Okuma Parçası:
::::::::
Sonra kafasını kaldırıp size bakar. Sizi gözüne kestirir ise, işi yokuşa sürer ve sizden çıkar bekler.  

Hele ki  siz eğer bayansanız, işte o zaman yandınız. Bir de güzel ve alımlı iseniz. Kurtuluşunuz yok!...

Karşınızdaki yetkili kişi de erkek ise, eh o zaman bakın size gelen tekliflere.

Böyle bir olayı Kamu hizmeti yapan ve kanun adamı sıfatını taşıyan kişilerde de görebilirsiniz.

(NOT: Ana sayfamızı tıklayıp baktığınızda da Sözcü Gazetesinin manşete taşıdığı bir bürokrat hakkındaki yazıyı da okuyabilirsiniz. 

https://ulusalhaber1.blogspot.com/2021/01/kadin-olmak-ve-bir-de-guzel-olmak-suc-mu.html

Bu linki tıkladığınızda Kocaelindeki bir olayı okuyabilirsiniz.)

Buna benzer olaylar yalnız Koca elinde olmayabilir,

Kayseri’de de olabilir, Kütahya, Kastamonu, Kırşehir, İstanbul, Ankara, İzmir, Adana, Diyarbakır da da olabilir. 

Yani her yerde olabilir!

Bu kabil olaylar her zaman yaşanıyor, yaşanacak ta.

Bu nedenle insanlar olayı yaşadıktan sonra değil, yaşamadan şikâyetlerini yapmalılar.

Yasalar her zaman haklıdan yanadır.

En önemlisi de ne biliyor musunuz? 

Evli bir erkeğin, karşısındaki kadının işini yapacağım diye, onu kandırarak, oyalayarak, işini savsatarak iş sahibi kadınla, (müvekkili ile) yanlış ilişkiye girmesidir.

Bu kabil kişilerin çoğu, hem yuvasının yıkılmasından korkar, hem de karşısındaki bayanın cazibesine kapılarak, yanlışlıkların içerisine düşer.
::::::::
Sağlanan Veriler:
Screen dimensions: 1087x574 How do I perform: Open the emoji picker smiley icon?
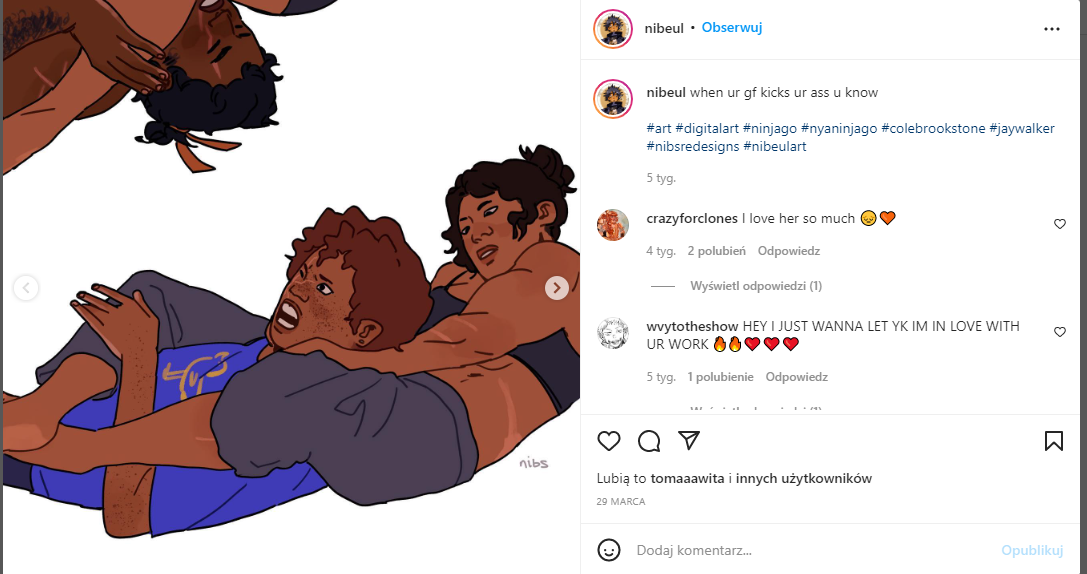[609, 550]
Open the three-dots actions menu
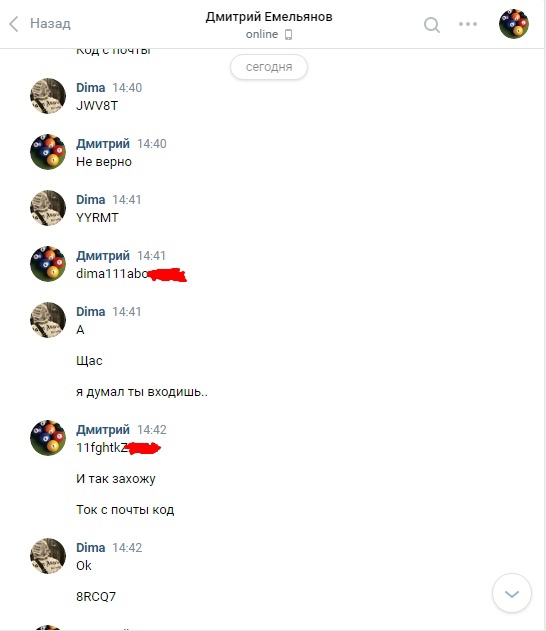546x631 pixels. 468,24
::::::::
Alıştırma Yönergesi: Okuma parçasında "Buna benzer olaylar" sözlerinden "ne biliyor musunuz?" sözlerine kadar uzanan bölümü yeniden yazın ve "Yasalar" yerine "Kanunlar" koyarak güncelleyin.

Çözüm:
Buna benzer olaylar yalnız Koca elinde olmayabilir,

Kayseri’de de olabilir, Kütahya, Kastamonu, Kırşehir, İstanbul, Ankara, İzmir, Adana, Diyarbakır da da olabilir. 

Yani her yerde olabilir!

Bu kabil olaylar her zaman yaşanıyor, yaşanacak ta.

Bu nedenle insanlar olayı yaşadıktan sonra değil, yaşamadan şikâyetlerini yapmalılar.

Kanunlar her zaman haklıdan yanadır.

En önemlisi de ne biliyor musunuz?